* **Aim of the exercise**: Could you return all of the records exactly as they stand?

╔══

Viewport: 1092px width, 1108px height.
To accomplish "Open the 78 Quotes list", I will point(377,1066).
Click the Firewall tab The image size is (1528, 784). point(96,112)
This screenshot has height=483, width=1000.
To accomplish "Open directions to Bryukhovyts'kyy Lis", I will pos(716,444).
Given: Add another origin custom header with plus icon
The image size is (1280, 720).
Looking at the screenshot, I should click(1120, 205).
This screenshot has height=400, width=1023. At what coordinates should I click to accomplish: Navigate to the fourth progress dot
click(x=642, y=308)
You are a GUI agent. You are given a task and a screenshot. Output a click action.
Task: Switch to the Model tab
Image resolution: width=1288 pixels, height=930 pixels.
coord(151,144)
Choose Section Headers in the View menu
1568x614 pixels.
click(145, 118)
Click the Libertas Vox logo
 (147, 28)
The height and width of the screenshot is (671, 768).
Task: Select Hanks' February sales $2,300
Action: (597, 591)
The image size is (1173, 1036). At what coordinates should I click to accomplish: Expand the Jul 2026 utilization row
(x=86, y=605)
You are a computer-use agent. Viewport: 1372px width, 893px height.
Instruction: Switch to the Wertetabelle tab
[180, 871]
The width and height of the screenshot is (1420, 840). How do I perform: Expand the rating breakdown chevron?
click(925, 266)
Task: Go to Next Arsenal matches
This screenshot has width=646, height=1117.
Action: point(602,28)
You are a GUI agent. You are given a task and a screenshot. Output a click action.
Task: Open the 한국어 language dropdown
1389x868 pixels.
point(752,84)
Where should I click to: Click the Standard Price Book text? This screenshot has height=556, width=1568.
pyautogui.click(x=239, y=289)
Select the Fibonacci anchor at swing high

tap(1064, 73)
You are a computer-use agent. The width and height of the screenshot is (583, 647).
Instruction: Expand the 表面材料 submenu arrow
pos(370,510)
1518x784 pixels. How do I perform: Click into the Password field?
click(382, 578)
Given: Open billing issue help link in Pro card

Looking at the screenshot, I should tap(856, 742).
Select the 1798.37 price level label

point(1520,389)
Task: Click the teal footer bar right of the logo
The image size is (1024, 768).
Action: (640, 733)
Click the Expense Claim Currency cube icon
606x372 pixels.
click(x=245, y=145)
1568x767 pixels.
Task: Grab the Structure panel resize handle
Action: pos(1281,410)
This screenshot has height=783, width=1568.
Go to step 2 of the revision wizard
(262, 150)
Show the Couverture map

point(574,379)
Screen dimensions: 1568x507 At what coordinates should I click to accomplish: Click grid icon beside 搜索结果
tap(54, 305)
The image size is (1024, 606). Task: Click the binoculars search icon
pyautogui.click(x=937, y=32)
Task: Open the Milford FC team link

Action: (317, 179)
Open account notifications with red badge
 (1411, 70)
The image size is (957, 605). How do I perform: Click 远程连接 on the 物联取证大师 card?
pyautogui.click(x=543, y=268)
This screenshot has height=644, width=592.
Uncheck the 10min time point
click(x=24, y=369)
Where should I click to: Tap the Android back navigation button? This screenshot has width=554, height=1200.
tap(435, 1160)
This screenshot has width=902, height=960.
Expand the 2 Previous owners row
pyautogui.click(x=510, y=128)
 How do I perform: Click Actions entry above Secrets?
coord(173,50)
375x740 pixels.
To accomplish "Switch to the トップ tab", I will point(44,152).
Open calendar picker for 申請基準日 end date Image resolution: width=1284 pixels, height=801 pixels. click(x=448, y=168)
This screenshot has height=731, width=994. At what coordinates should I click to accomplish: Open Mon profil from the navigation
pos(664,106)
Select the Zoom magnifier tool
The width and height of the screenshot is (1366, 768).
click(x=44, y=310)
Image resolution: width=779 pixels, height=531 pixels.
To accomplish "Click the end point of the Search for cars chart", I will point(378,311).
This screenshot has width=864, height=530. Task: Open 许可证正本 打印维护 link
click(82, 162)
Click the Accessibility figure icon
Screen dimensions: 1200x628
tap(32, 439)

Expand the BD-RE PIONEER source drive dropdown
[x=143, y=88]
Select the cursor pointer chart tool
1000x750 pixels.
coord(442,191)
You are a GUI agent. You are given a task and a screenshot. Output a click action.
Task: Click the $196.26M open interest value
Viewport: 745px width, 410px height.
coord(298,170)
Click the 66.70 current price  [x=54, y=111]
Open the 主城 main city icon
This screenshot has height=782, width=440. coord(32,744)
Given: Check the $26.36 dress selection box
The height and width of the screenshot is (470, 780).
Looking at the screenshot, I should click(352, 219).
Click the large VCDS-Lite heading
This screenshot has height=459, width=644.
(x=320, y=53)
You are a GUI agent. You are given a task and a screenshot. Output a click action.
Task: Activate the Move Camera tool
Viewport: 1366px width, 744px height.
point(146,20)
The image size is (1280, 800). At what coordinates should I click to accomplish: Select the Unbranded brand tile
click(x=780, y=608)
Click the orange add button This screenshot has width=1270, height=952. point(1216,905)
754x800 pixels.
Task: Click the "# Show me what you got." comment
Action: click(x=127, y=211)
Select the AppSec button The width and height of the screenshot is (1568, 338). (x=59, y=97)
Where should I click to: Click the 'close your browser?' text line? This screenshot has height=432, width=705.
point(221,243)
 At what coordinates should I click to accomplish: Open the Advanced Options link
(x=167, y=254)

╚══

* **Expected output**:
Viewport: 1092px width, 1108px height.
To accomplish "Open the 78 Quotes list", I will point(377,1066).
Click the Firewall tab The image size is (1528, 784). point(96,112)
This screenshot has height=483, width=1000.
To accomplish "Open directions to Bryukhovyts'kyy Lis", I will pos(716,444).
Given: Add another origin custom header with plus icon
The image size is (1280, 720).
Looking at the screenshot, I should click(1120, 205).
This screenshot has height=400, width=1023. At what coordinates should I click to accomplish: Navigate to the fourth progress dot
click(x=642, y=308)
You are a GUI agent. You are given a task and a screenshot. Output a click action.
Task: Switch to the Model tab
Image resolution: width=1288 pixels, height=930 pixels.
coord(151,144)
Choose Section Headers in the View menu
1568x614 pixels.
click(145, 118)
Click the Libertas Vox logo
 (147, 28)
The height and width of the screenshot is (671, 768).
Task: Select Hanks' February sales $2,300
Action: (597, 591)
The image size is (1173, 1036). At what coordinates should I click to accomplish: Expand the Jul 2026 utilization row
(x=86, y=605)
You are a computer-use agent. Viewport: 1372px width, 893px height.
Instruction: Switch to the Wertetabelle tab
[180, 871]
The width and height of the screenshot is (1420, 840). How do I perform: Expand the rating breakdown chevron?
click(925, 266)
Task: Go to Next Arsenal matches
This screenshot has width=646, height=1117.
Action: point(602,28)
You are a GUI agent. You are given a task and a screenshot. Output a click action.
Task: Open the 한국어 language dropdown
1389x868 pixels.
point(752,84)
Where should I click to: Click the Standard Price Book text? This screenshot has height=556, width=1568.
pyautogui.click(x=239, y=289)
Select the Fibonacci anchor at swing high

tap(1064, 73)
You are a computer-use agent. The width and height of the screenshot is (583, 647).
Instruction: Expand the 表面材料 submenu arrow
pos(370,510)
1518x784 pixels. How do I perform: Click into the Password field?
click(382, 578)
Given: Open billing issue help link in Pro card

Looking at the screenshot, I should tap(856, 742).
Select the 1798.37 price level label

point(1520,389)
Task: Click the teal footer bar right of the logo
The image size is (1024, 768).
Action: (640, 733)
Click the Expense Claim Currency cube icon
606x372 pixels.
click(x=245, y=145)
1568x767 pixels.
Task: Grab the Structure panel resize handle
Action: pos(1281,410)
This screenshot has height=783, width=1568.
Go to step 2 of the revision wizard
(262, 150)
Show the Couverture map

point(574,379)
Screen dimensions: 1568x507 At what coordinates should I click to accomplish: Click grid icon beside 搜索结果
tap(54, 305)
The image size is (1024, 606). Task: Click the binoculars search icon
pyautogui.click(x=937, y=32)
Task: Open the Milford FC team link

Action: (317, 179)
Open account notifications with red badge
 (1411, 70)
The image size is (957, 605). How do I perform: Click 远程连接 on the 物联取证大师 card?
pyautogui.click(x=543, y=268)
This screenshot has height=644, width=592.
Uncheck the 10min time point
click(x=24, y=369)
Where should I click to: Tap the Android back navigation button? This screenshot has width=554, height=1200.
tap(435, 1160)
This screenshot has width=902, height=960.
Expand the 2 Previous owners row
pyautogui.click(x=510, y=128)
 How do I perform: Click Actions entry above Secrets?
coord(173,50)
375x740 pixels.
To accomplish "Switch to the トップ tab", I will point(44,152).
Open calendar picker for 申請基準日 end date Image resolution: width=1284 pixels, height=801 pixels. click(x=448, y=168)
This screenshot has height=731, width=994. At what coordinates should I click to accomplish: Open Mon profil from the navigation
pos(664,106)
Select the Zoom magnifier tool
The width and height of the screenshot is (1366, 768).
click(x=44, y=310)
Image resolution: width=779 pixels, height=531 pixels.
To accomplish "Click the end point of the Search for cars chart", I will point(378,311).
This screenshot has width=864, height=530. Task: Open 许可证正本 打印维护 link
click(82, 162)
Click the Accessibility figure icon
Screen dimensions: 1200x628
tap(32, 439)

Expand the BD-RE PIONEER source drive dropdown
[x=143, y=88]
Select the cursor pointer chart tool
1000x750 pixels.
coord(442,191)
You are a GUI agent. You are given a task and a screenshot. Output a click action.
Task: Click the $196.26M open interest value
Viewport: 745px width, 410px height.
coord(298,170)
Click the 66.70 current price  [x=54, y=111]
Open the 主城 main city icon
This screenshot has height=782, width=440. coord(32,744)
Given: Check the $26.36 dress selection box
The height and width of the screenshot is (470, 780).
Looking at the screenshot, I should click(352, 219).
Click the large VCDS-Lite heading
This screenshot has height=459, width=644.
(x=320, y=53)
You are a GUI agent. You are given a task and a screenshot. Output a click action.
Task: Activate the Move Camera tool
Viewport: 1366px width, 744px height.
point(146,20)
The image size is (1280, 800). At what coordinates should I click to accomplish: Select the Unbranded brand tile
click(x=780, y=608)
Click the orange add button This screenshot has width=1270, height=952. point(1216,905)
754x800 pixels.
Task: Click the "# Show me what you got." comment
Action: click(x=127, y=211)
Select the AppSec button The width and height of the screenshot is (1568, 338). (x=59, y=97)
Where should I click to: Click the 'close your browser?' text line? This screenshot has height=432, width=705.
point(221,243)
 At what coordinates should I click to accomplish: Open the Advanced Options link
(x=167, y=254)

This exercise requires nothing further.